I20200629 13:44:36.934150 28508 gl_context_egl.cc:158] Successfully initialized EGL. Major : 1 Minor: 5
I20200629 13:44:36.961654 28514 gl_context.cc:324] GL version: 3.2 (OpenGL ES 3.2 NVIDIA 440.33.01)
I20200629 13:44:36.961781 28508 demo_run_graph_main_gpu.cc:67] Initialize the camera or load the video.
I20200629 13:44:37.536909 28508 demo_run_graph_main_gpu.cc:88] Start running the calculator graph.
I20200629 13:44:37.540650 28508 demo_run_graph_main_gpu.cc:93] Start grabbing and processing frames.
INFO: Created TensorFlow Lite delegate for GPU.
I20200629 13:44:40.792667 28508 demo_run_graph_main_gpu.cc:160] Prepare video writer.
I20200629 13:44:45.500483 28508 demo_run_graph_main_gpu.cc:175] Shutting down.
I20200629 13:44:47.819614 28508 demo_run_graph_main_gpu.cc:189] Success!
Segmentation fault (core dumped)

Download the output file with following command using another window, which doesn't need disconnecting currend ssh connection. Change the file path of the key pair, the address of the connection destination instance, the output file path, and the download destination file path as appropriate.

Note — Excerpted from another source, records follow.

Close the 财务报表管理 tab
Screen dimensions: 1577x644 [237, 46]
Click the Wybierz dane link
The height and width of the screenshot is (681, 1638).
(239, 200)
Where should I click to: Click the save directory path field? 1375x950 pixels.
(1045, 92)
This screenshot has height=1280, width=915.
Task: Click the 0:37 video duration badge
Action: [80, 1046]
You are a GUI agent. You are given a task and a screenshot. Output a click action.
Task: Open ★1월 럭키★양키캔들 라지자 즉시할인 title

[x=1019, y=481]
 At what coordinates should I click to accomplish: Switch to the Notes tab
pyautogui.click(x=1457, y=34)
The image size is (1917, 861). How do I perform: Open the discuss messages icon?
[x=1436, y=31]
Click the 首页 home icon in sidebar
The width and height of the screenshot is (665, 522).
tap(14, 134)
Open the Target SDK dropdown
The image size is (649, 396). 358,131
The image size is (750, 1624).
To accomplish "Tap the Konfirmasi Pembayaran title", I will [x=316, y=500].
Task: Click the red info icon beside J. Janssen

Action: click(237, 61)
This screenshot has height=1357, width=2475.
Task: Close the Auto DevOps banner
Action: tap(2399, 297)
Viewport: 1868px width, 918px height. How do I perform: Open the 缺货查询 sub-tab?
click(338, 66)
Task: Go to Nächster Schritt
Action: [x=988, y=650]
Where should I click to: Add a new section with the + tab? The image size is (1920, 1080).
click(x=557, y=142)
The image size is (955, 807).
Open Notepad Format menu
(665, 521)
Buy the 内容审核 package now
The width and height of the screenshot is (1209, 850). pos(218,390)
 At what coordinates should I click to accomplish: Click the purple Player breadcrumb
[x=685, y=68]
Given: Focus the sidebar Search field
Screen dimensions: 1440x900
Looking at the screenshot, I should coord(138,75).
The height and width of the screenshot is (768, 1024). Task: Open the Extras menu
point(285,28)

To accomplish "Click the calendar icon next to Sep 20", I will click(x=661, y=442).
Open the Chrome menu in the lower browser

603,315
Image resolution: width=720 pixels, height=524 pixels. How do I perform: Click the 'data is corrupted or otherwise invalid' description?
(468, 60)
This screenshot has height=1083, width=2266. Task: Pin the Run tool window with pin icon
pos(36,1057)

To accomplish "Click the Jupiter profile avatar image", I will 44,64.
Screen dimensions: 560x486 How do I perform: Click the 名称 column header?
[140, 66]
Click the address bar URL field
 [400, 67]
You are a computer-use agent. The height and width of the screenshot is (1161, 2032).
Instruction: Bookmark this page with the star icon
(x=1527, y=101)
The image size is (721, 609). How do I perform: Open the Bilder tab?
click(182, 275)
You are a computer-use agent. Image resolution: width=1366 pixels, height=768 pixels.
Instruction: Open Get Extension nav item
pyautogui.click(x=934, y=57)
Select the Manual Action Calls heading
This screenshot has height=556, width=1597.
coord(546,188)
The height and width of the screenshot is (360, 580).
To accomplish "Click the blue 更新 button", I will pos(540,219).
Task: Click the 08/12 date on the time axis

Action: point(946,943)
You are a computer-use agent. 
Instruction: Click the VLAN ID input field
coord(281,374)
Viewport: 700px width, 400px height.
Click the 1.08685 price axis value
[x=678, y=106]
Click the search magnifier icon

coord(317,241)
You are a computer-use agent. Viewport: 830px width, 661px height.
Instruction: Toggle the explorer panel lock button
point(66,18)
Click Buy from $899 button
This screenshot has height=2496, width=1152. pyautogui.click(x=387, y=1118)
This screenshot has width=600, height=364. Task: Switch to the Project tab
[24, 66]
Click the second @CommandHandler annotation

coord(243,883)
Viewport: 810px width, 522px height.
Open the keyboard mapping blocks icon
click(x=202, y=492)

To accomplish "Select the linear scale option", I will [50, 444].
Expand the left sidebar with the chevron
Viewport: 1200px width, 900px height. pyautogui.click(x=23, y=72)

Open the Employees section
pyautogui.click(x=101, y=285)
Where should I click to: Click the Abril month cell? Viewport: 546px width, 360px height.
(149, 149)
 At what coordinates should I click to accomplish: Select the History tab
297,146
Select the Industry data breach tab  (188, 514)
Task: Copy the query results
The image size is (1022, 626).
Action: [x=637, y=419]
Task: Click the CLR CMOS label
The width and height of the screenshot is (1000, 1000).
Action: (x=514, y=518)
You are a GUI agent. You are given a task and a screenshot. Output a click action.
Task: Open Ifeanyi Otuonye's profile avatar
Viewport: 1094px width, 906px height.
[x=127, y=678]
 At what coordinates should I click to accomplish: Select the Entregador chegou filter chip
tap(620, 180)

scp -i "C:\path\to\key.pem" ubuntu@ec2-000-000-000-000.ap-northeast-1.compute.amazonaws.com:/home/ubuntu/mediapipe/video_gpu.mp4 .

Compare CPU and GPU processing speed

measurement

I used is a video in which two users and two or three hands are recorded. The resolution was 1920*1080[px], the time was 2[s], and the frame rate was 30[fps] (= 60 frames in all).

The command for CPU is as follows. I modified "gpu" to "cpu" in above command.

bazel build -c opt --copt -DMESA_EGL_NO_X11_HEADERS --copt -DEGL_NO_X11 \
  mediapipe/examples/desktop/multi_hand_tracking:multi_hand_tracking_cpuexport GLOG_logtostderr=1
bazel-bin/mediapipe/examples/desktop/multi_hand_tracking/multi_hand_tracking_cpu \
  --calculator_graph_config_file=mediapipe/graphs/hand_tracking/multi_hand_tracking_desktop_live.pbtxt \
  --input_video_path="video.mp4" \
  --output_video_path="video_cpu.mp4"

For the measurement, the time from the program execution to the end was visually measured.

result

The result of measuring the processing time was as follows. Execution with GPU was much faster. It seems that there was a (overhead) part other than the main detection process, so the speed was higher than this value.

  • CPU: 36 seconds
  • GPU: 5 seconds

Summary

MediaPipe can now be run on Amazon EC2 GPU instances. We need to change the program a little more, but we are ready to upload the image or video from the store to Cloud and run detection with MediaPipe.

Next, I'll check how to run MediaPipe on the edge.